Unsatisfying
This problem gives us a series of boolean disjunctions of size 2 and asks us how many more do we have to add to make the expression unsatisfiable. The only condition is the added disjunctions can not use negation.
One can clearly see this is related to 2-SAT, and so one must know the 2 sat algorithm, namely to create a graph of each literal and its negation. Draw an edge from each literal in any disjunction to the inverse of the literal it is paired with in that disjunction. One can then see if the expression is unsatisfiable if any strongly connected component contains a literal and its negation. This makes sense as it means x->not x, and not x-> x, which means neither value will work.
Assuming the given expression has no solution (else the solution is trivial!), we know there are no strongly connected components of the above form. To make it unsatisfiable, we must create one.

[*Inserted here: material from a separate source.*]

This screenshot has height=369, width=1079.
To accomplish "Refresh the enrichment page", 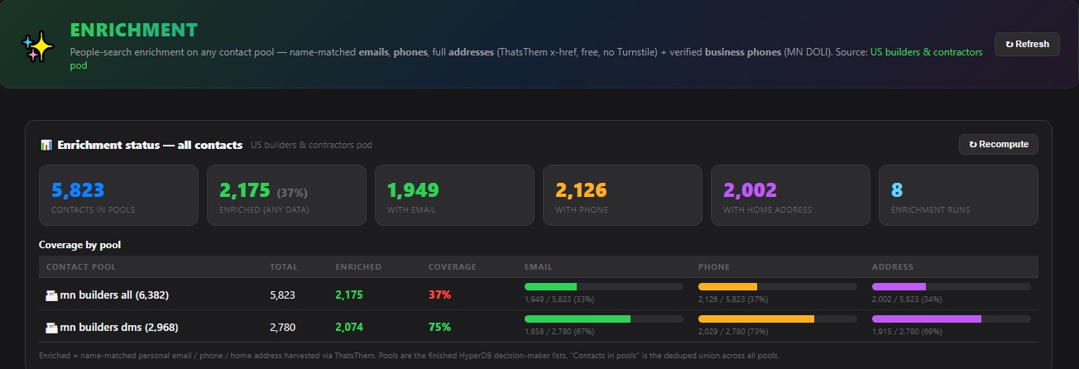I will click(1027, 44).
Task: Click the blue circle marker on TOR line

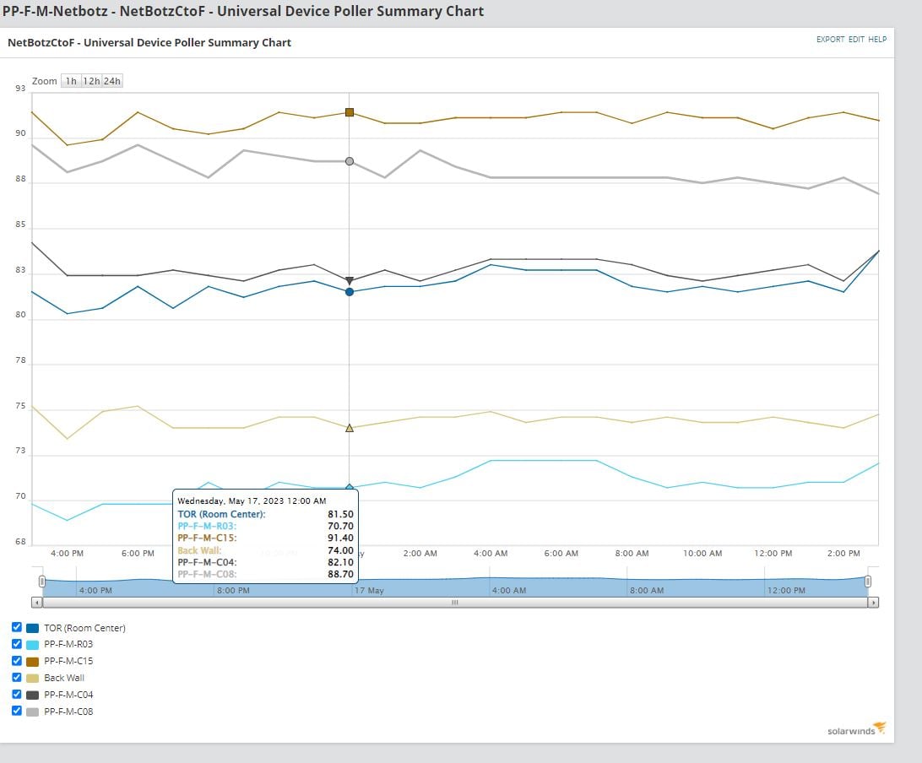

The restriction on the form of the added disjunctions means that any edge we draw will always go from not(something) -> something. Not only that, but it means we can link ANY negative literal to ANY positive literal. This limits our maximum answer to TWO. Why? Suppose the minimum answer was three. Since we cannot connect two added disjunctions together (since the edges only go negative->positive), this means we connect three currently unconnected components to ensure the newly strongly connected component contains some literal and its negation. However, this means one of the three previously unconnected components contained neither that literal or its negation. Given that is the case, we could have connected the other two components which did contain the literals directly without the third one. This takes 2 disjunctions at most.
So now we just have to decide whether to do it with 2 or 1.
1) there is some component containing both x and !x (for some x). There is some negative literal which is descendent of both of these, and some positive literal which is an ancestor, we can add a single disjunction that goes from the negative to the positive literal. 2) there are separate components containing x and !x. x has some descendent literal which is negative, and !x has the same literal, but positive, as an ancestor, and vice versa. We can do it with 1. 2) there are separate components containing x and !x. x has a negative descendent, and !x has a positive ancestor, we can do it with 2
We can try this for all x and take the minimum. Each one takes linear time, and 2000^2 is fast enough.